Other sparkling white wines pale in comparison to the heady bubbly produced in France’s Champagne region. Champagne was actually born of an effort to eliminate the drink’s famous bubbles, but when Dom Perignon realized that the bubbles produced a pleasing effervescent sensation when sippped, he realized he might be on to something. We think he was right—over 300 million bottles of French champagne are sold around the world each year.
Pain au chocolat
Sometimes the best pastries are deceptively simple. In the case of pain au chocolat, the French rely on high-quality ingredients rather than flashy baking techniques. The recipe is simple: take a small piece of chocolate, place it in the center of doughy puff pastry, bake and enjoy. Of course, as anyone who’s tried baking pain au chocolat will tell you, the devil is in the details, and achieving the perfectly flaky, buttery crust is no easy task.
Croque-Monsieur is what the French consider fast food, but we’ll take this over a lackluster hamburger any day.
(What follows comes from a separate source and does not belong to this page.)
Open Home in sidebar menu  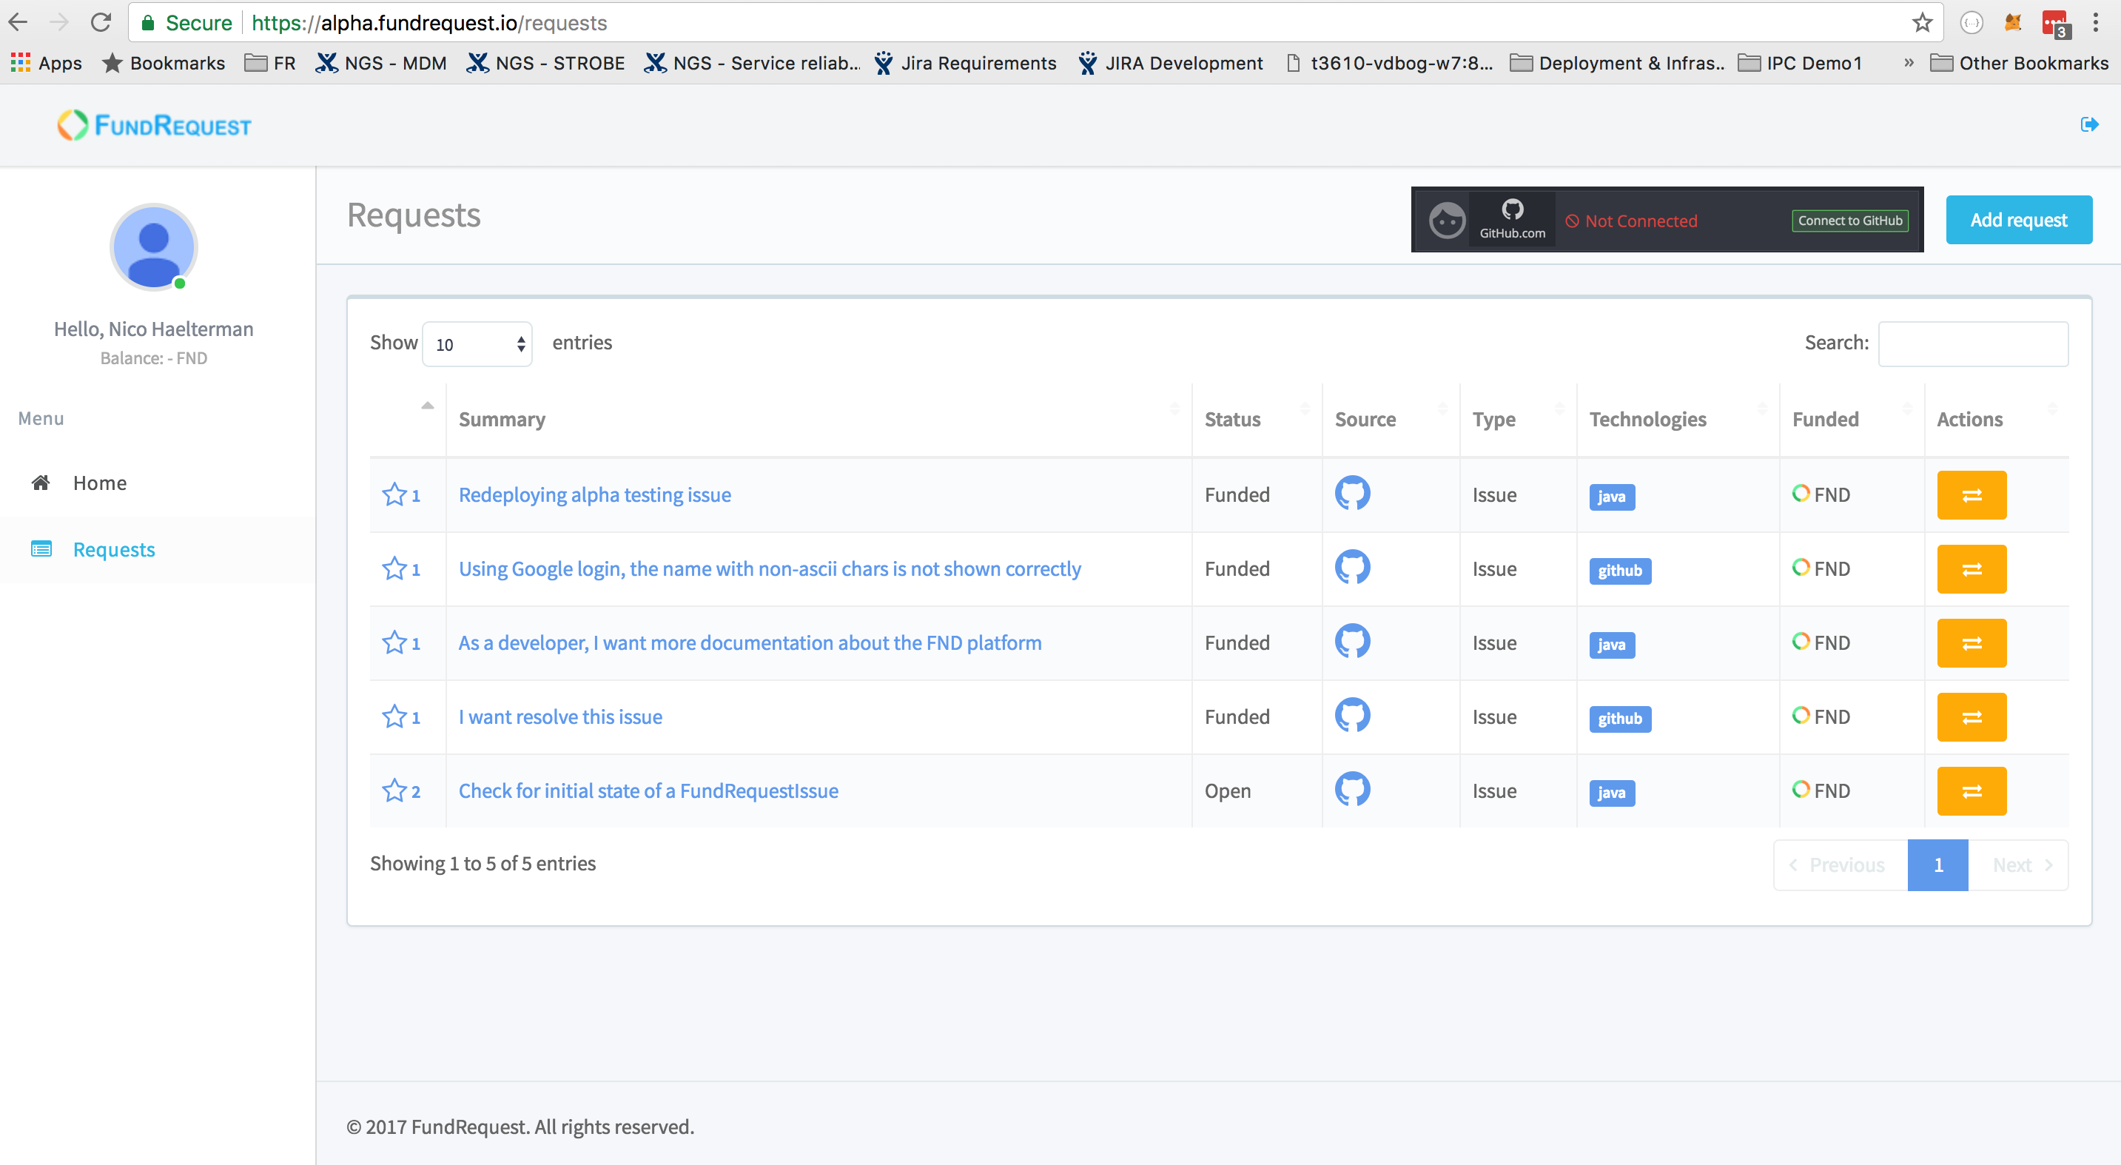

While its preparation may be quick by French standards, the creation of the requisite Bechamel sauce—a white sauce made with flour and milk—can prove challenging for the inexperienced cook. The original Croque-Monsieur recipe features thinly sliced ham layered with Emmental or Gruyere cheese between two thick-cut slices of bread. The sandwich is then grilled until the bread is lightly toasted and the cheese has melted, at which point the sandwich is plated and smothered in the creamy Bechamel. Over the years, dozens of variations on the Croque-Monsieur have been created, but in our eyes, nothing beats the original.
Not a defining feature on the majority of U.S. menus, escargot (snails) are practically a staple of French cuisine. Considered a delicacy from the early Roman times, escargot have the added benefit of being high in protein and low in fat. They’re typically served as an appetizer, removed from their shells, prepared in a garlic broth and then poured back into their shells prior to plating.
One of the most complex (and flavor-packed) French dishes is bouillabaisse, a rich fish soup with a presentation that is nearly as important as its preparation. The dish was created in Marseille and highlights both the fresh herbs of Provence and the bony fish of the Mediterranean. Traditional recipes call for simmering fish with herbs at low heat while the chef prepares a roux. The fish are then removed and served on a separate plate while the intensely flavorful broth is dotted with croutons before serving. The necessary ingredients for an authentic bouillabaisse are hotly debated, but everyone can agree: the fish used must be from the Mediterranean.
Nothing beats a slice of Brie cheese on a hunk of fresh French bread. Named for it’s region of origin, this soft, buttery cheese is made with cow’s milk and pairs well with sweet jams or spreads.